Soros offers three primary reasons why he thinks the global economy is heading for a cliff. In the first place, he believes that global banks are much weaker than their balance sheets suggest. They routinely swap loans with each other to smooth out their cash flows. (If a bank pays floating rates on its deposits, its earnings will be more stable if it swaps fixed-rate loans for floating-rate loans.) Because banks swap only the interest obligations and not the risk on the underlying loans, the swaps are typically not reported on their balance sheets. Over the last year or so, however, many swaps broke down amid the global currency turmoil, and banks found themselves facing much greater exposure than they had thought. (Despite their loud protests, American banks will be required by the Accounting Standards Board to report the value of swaps on their balance sheets starting next year.)

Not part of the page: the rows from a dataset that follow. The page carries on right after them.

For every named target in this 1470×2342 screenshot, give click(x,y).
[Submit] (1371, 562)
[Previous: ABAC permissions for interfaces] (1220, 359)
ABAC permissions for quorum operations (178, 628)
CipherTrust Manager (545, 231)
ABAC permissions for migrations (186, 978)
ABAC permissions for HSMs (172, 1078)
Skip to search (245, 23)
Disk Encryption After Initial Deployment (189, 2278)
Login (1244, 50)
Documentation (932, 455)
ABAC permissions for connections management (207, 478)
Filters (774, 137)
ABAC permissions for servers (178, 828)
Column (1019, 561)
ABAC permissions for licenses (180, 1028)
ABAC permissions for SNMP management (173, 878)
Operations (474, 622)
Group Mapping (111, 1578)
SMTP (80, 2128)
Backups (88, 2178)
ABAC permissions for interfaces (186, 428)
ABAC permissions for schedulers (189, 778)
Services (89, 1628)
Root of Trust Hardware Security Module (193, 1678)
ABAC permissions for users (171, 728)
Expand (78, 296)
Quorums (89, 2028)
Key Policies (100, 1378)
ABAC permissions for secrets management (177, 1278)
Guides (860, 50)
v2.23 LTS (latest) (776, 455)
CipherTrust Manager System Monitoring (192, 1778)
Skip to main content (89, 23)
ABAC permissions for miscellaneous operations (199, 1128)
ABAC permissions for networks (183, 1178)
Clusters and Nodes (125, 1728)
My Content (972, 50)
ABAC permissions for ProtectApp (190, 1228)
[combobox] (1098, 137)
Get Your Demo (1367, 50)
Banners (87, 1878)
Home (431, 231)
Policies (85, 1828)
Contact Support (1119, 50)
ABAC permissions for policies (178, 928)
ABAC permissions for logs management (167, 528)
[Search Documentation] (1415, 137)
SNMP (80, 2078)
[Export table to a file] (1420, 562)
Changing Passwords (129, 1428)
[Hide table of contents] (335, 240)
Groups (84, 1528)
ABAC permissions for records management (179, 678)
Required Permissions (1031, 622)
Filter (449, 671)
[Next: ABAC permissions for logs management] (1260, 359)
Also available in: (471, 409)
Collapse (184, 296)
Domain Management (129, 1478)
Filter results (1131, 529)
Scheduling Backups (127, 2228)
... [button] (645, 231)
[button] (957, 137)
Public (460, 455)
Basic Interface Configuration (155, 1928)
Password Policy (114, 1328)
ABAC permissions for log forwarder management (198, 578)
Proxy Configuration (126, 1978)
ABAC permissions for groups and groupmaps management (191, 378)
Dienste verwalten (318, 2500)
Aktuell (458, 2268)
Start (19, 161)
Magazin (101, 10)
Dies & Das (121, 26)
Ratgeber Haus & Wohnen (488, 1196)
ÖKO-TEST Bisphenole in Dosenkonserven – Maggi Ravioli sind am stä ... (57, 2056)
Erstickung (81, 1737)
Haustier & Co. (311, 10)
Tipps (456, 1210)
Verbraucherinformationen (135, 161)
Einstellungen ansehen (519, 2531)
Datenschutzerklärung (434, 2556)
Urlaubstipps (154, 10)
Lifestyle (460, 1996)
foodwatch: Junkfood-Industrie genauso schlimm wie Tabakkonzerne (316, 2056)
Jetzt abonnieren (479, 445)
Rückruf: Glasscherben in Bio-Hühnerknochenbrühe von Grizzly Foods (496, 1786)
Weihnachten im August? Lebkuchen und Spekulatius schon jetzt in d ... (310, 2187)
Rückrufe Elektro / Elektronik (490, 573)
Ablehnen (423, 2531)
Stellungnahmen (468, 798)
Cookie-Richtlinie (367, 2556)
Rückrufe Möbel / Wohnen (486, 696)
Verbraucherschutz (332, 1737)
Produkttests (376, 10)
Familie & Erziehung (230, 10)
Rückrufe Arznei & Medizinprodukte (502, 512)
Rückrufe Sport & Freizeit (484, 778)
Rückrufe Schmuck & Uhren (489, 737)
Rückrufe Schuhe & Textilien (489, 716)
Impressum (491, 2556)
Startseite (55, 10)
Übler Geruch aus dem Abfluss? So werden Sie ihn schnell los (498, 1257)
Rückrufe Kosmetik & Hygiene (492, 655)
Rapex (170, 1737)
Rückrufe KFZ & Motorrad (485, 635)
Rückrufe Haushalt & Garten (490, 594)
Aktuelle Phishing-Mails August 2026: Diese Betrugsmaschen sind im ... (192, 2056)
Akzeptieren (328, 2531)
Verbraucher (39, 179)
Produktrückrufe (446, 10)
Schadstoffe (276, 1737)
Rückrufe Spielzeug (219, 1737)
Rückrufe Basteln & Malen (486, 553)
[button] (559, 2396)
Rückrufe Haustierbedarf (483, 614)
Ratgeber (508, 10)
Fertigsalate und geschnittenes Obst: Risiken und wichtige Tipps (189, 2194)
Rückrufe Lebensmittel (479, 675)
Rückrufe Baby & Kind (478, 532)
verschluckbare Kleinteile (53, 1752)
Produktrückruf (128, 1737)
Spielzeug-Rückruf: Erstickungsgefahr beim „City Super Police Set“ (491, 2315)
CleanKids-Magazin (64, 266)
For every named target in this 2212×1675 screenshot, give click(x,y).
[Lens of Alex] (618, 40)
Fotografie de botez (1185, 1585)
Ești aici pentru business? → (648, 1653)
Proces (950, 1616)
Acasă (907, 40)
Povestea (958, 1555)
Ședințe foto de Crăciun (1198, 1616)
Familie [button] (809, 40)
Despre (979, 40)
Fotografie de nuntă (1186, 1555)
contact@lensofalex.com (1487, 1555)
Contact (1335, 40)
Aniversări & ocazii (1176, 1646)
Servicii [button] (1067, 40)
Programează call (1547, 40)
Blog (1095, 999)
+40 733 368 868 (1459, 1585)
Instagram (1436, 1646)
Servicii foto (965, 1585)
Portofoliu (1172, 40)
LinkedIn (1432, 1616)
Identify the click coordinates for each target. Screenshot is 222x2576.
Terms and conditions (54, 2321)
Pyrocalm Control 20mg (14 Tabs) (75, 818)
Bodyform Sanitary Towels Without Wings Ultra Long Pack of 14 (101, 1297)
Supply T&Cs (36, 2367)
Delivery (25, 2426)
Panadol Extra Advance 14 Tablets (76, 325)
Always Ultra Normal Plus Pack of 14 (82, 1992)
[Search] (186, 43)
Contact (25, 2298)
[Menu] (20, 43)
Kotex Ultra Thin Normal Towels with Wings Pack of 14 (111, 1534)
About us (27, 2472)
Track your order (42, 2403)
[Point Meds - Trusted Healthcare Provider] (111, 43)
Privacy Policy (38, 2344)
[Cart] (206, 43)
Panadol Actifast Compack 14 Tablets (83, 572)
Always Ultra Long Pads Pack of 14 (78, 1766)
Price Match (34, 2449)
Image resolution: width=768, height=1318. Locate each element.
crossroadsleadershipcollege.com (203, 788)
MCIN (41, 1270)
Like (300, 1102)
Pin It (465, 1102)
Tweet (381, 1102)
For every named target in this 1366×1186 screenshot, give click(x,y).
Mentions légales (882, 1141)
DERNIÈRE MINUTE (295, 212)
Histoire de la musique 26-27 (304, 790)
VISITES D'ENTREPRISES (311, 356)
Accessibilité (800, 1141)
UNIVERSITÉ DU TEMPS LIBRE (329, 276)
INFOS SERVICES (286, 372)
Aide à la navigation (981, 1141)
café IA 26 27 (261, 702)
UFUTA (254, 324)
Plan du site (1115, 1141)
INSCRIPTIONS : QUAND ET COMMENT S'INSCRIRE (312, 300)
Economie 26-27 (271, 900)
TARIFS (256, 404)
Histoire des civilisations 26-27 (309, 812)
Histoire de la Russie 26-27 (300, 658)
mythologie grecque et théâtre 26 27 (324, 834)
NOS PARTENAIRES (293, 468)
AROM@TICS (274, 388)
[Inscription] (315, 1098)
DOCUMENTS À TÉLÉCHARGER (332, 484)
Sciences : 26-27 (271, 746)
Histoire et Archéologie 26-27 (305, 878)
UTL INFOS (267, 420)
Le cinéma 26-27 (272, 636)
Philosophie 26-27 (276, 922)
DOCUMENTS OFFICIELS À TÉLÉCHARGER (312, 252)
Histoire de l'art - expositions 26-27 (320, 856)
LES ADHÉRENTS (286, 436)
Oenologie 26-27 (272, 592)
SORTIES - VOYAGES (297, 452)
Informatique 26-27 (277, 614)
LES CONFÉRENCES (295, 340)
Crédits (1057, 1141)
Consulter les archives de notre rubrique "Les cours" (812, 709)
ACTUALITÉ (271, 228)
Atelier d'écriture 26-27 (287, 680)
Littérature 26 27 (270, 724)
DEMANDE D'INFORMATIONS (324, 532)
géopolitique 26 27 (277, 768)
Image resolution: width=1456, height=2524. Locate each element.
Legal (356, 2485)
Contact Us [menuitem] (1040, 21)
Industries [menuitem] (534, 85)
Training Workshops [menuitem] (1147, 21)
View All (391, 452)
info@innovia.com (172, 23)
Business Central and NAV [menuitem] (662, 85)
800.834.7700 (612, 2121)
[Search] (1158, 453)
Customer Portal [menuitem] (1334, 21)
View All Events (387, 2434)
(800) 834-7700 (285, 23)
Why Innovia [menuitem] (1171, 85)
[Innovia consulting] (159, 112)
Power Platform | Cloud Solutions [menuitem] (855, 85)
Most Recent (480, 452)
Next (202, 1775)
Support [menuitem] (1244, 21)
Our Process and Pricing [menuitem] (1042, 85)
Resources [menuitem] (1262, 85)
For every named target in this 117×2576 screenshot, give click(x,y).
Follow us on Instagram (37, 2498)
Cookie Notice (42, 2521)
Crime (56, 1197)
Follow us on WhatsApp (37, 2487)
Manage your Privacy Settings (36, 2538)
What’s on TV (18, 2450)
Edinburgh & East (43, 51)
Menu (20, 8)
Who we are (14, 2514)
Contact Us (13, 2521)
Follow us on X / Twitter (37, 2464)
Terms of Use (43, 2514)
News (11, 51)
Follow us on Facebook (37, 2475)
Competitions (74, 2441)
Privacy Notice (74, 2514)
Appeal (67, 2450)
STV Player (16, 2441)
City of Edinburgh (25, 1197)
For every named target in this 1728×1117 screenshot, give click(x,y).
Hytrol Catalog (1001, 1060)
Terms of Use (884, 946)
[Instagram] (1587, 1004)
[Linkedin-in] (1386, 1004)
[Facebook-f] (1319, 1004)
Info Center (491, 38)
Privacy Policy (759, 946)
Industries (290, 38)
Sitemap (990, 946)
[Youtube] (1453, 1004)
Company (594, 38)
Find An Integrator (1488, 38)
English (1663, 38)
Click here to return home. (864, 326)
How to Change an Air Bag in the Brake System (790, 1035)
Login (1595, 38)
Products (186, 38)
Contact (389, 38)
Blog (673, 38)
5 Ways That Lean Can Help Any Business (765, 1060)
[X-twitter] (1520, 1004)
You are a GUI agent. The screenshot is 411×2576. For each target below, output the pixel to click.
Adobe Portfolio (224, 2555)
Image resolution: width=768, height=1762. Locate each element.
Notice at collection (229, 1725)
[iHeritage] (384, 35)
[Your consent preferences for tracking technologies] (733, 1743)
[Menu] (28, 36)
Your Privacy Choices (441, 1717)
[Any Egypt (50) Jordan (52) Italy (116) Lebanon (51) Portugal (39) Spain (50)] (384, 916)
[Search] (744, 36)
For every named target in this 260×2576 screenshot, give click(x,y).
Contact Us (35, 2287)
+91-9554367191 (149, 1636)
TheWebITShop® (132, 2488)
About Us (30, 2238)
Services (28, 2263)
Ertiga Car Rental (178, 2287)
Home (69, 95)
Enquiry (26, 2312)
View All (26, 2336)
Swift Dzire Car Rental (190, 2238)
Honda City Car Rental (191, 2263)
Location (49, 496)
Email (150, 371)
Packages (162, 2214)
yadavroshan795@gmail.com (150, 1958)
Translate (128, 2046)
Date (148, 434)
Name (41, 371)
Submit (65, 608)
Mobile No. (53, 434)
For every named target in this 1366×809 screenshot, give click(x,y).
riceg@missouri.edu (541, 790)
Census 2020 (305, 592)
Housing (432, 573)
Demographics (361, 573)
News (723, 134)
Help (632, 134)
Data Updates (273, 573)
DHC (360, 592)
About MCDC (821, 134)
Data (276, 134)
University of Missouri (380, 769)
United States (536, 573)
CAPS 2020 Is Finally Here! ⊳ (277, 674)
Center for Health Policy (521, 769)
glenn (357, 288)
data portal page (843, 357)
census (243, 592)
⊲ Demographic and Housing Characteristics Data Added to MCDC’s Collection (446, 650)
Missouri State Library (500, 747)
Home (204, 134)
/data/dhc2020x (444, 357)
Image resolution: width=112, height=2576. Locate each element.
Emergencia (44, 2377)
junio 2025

Second, Soros believes that the weakness of the banks will create a credit crunch and a long-term withdrawal of finance from developing countries. China and Brazil will go down like tenpins, severely affecting world trade. Although the book went to press before the recent $42-billion bailout package for Brazil, it is not likely that Soros would expect it to be sufficient. Finally, he believes that international authorities have neither the will nor the understanding to do much about it.

Given the depth of his concerns, Soros’ reform proposals are surprisingly modest: more consistent rules governing international banks, international credit insurance, measures to force banks to convert developing country debt to equity (which helped in resolving the 1980s Latin American debt crisis) and “sand in the wheel” circuit breaker-like reforms to slow down short-term international capital flows.

Economic reform, however, will not address the deeper causes of Soros’ gloom--that the raw operations of the market are becoming the paradigm for all of society, sweeping away civic virtue and reshaping all social relations in the form of market transactions. That is a gloomy prospect indeed and one can only hope that the canny old investor is once again on the wrong side of a short sale.